I now know that as a child I was n't alone in secretly imploring the local library to stay open so that I could wander across the shelves for just a few more minutes. Please...A few more minutes...please...
Twice a week, Monday and again on Thursday, I'd put myself through the delicious ordeal of choosing two books to luxuriate in. The magnitude of that task - which book out of so many. An old friend, or something new ?
Then home to release those caged words and be taken away from the fact of a small, hilly Yorkshire village and into the boundless world of imagination that only books offer.
I had an accomplice, or perhaps, more aptly a fellow sufferer, a few miles further north in the same county, and a few years older. And I only found that out on Tuesday when I went to see the very cheerful poet Ian McMillan at the Barbican. He confessed to the very same affliction. Not alone. A fellow traveler.

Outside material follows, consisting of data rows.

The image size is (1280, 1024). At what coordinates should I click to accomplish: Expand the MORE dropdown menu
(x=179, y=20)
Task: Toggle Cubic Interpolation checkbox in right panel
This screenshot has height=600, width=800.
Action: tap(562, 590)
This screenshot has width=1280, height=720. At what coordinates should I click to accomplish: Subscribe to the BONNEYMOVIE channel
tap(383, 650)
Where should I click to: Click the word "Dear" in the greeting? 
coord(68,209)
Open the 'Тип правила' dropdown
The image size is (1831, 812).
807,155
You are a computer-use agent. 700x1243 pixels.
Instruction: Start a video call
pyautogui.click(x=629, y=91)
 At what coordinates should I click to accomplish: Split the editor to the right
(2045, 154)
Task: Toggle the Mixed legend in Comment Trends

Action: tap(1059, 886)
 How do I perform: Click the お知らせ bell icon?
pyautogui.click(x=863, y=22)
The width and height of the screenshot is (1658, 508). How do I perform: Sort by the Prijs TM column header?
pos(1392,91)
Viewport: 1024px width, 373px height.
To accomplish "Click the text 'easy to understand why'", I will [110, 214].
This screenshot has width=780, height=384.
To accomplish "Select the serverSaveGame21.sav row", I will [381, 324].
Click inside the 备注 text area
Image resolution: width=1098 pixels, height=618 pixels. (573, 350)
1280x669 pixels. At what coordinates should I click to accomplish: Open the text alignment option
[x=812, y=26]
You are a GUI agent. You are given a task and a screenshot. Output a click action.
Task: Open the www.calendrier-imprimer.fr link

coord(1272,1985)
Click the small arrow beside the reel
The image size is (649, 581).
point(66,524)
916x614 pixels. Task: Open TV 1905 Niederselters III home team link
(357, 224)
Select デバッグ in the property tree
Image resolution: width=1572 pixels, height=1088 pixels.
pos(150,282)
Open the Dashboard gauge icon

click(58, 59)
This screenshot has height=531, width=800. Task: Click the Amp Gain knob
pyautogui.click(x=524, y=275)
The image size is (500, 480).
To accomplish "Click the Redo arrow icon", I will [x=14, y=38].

Hooray !
He has buried himself in words; I see him as either a very jovial miner breaking the surface with words stuck in his hair and fluttering from his face, or poking through like a dog snuffling truffles, a gem here, a treasure there.
Another South Yorkshire bookworm too, who loves the romance of a small village library, that words are more than symbols on a page, they are portals to other lives and other worlds.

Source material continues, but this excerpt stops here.